From the viewpoint of the church universal (the one, holy, catholic and apostolic) this might not be much of a problem. The church shrinks in the west and grows in Africa, Asia and South America. Just because whites stopped having kids doesn’t mean everybody did. From the viewpoint of American denominations this is disaster. From the viewpoint of a denominational pastor it is troubling. What that chart means is a vicious funnel for pulpits – barring a couple of things I’ll look at in this series. I can see myself about age 55-60 with churches closing left and right begging for that job at Wal-Mart or on the used car lot (because let’s face it, after 20 years in the parish at that age what would I be able to get?) and the retirement fund of the denomination that I’ve paid into for 20 years saying “sorry, we’re broke, thanks for paying for the retirement of the generation before you who caused the mess.”

● **SOURCE EXCERPT**:
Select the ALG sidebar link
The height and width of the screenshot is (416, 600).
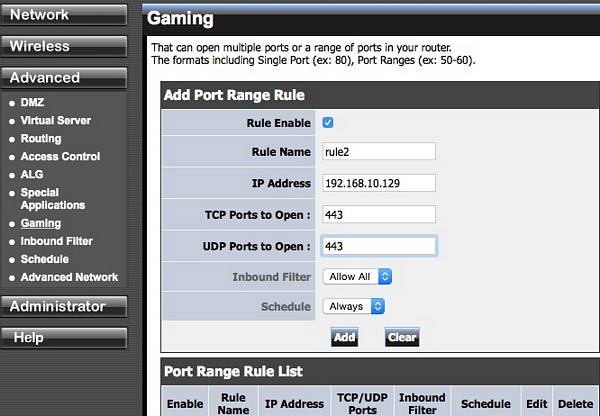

● **OBJECTIVE A**:
From which viewpoints does the church excerpt consider the situation? List every one.
● **OBJECTIVE B**:
In the church excerpt, at about what age does the writer imagine begging for a job?
● **OBJECTIVE C**:
Condense the paragraph in the church excerpt that begins "From the viewpoint of the church universal", keeping its main facts.

● **EXERCISE OUTPUT A**:
- The church universal (the one, holy, catholic and apostolic)
- American denominations
- A denominational pastor

● **EXERCISE OUTPUT B**:
About age 55 to 60.

● **EXERCISE OUTPUT C**:
For the church universal, this may not be much of a problem. The church is shrinking in the West but growing in Africa, Asia and South America, because not everyone stopped having children. For American denominations it is a disaster, and for a denominational pastor it is troubling. Unless a couple of things covered in this series change, the chart means a vicious funnel for pulpits. At 55 to 60, I picture churches closing everywhere and myself begging for a job at Wal-Mart or on a used car lot after 20 years in the parish. I also picture the denomination's retirement fund, which I paid into for 20 years, saying it is broke after paying for the retirement of the generation that caused the mess.